Travel agents applauded Royal Caribbean Cruises Ltd.’s move to raise commissions and increase co-op funding as part of a new initiative the cruise company calls Agent Support Action Program, or ASAP.
RCCL’s three North American brands said they were making the moves to help travel agents during difficult economic times.
"This economic environment is unprecedented, and our travel agent partners need our unprecedented support,” Vicki Freed, senior vice president of sales for Royal Caribbean International, said in a statement. “Like everyone, they are feeling the pain, and we need to help them through this.”
This is true. But RCCL is not a charity, of course, and while it no doubt wants to support the travel agent community, it also needs to support the travel agent community. RCCL’s move is smart business: It recognizes that travel agents and cruise lines are mutually dependent; what benefits one party benefits the other.
RCCL, like all cruise companies, can’t help but recognize the difficult position travel agents are in right now due to plummeting cruise prices and consumer skittishness. But while the company might position its program as an SOS for the travel agent community, it is also looking for a lifeline of its own.

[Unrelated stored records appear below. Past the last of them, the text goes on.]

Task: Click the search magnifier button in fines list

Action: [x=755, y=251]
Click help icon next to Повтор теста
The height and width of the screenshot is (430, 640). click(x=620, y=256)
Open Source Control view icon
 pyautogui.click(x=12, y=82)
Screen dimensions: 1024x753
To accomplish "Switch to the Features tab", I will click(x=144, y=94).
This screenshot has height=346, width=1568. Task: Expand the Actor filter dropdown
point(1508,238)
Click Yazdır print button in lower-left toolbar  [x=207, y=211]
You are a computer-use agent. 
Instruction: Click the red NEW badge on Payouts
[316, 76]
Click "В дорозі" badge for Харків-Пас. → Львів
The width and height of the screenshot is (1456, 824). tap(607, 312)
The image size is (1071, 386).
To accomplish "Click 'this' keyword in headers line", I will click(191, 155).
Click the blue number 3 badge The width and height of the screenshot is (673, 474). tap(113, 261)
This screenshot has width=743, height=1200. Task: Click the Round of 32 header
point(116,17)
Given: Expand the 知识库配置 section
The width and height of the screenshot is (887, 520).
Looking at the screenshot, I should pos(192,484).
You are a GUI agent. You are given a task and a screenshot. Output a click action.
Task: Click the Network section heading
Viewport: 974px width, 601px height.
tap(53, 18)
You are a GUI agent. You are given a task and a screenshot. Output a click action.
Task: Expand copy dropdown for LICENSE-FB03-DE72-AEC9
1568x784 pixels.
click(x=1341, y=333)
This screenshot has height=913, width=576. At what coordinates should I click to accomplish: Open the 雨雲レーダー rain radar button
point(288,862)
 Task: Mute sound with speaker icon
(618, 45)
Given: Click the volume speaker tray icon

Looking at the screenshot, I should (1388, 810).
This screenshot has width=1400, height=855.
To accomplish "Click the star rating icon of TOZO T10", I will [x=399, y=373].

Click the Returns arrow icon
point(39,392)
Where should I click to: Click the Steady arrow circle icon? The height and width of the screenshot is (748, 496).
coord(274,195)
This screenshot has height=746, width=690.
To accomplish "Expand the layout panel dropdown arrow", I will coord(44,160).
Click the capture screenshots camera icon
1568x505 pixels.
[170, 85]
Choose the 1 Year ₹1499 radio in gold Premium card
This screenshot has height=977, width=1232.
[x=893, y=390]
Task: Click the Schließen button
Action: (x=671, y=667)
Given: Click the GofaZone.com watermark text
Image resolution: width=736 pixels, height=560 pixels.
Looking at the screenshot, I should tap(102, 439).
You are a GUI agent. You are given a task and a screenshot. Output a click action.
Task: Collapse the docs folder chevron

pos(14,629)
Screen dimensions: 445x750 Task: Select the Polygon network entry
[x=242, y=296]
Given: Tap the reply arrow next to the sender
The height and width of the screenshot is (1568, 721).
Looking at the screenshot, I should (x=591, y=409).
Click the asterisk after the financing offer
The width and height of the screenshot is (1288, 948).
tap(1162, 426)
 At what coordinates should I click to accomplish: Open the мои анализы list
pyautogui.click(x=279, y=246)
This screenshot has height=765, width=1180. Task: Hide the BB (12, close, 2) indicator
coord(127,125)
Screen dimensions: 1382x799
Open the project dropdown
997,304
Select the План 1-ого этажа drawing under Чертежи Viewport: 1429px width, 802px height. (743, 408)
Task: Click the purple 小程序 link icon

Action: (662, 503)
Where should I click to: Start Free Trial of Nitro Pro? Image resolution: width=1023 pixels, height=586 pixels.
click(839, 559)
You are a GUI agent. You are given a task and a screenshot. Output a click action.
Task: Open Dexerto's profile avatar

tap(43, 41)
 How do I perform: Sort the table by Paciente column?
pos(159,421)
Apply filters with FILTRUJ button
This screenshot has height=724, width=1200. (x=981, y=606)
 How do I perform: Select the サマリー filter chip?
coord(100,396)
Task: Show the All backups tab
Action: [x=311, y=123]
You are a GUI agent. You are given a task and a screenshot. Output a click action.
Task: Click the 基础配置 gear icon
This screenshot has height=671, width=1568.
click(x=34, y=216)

Cruise lines need to keep their ships as full as possible during what could be the direst economic conditions in 70 years. This initiative is clearly designed to steer business toward Azamara, Celebrity and Royal Caribbean.
It is Economics 101: Adam Smith’s “Invisible Hand.” In Smith’s seminal 18th century essay from the “Wealth of Nations,” he wrote of a business owner who, by strictly attending to his own gain, is led by “an invisible hand” to promote an end beneficial to all.
The same goes for Silversea, which recently upped its commission to 25%. In a letter to agents, the line wrote, “Today's trying economy has touched all of us, and, as Silversea executives, we knew we needed to find a way to help our valued agents.”
In the cruise-selling business, unlike many others, cruise lines depend on the vitality of not just consumers but the distribution vector that brings in the bulk of its customers: the travel agent.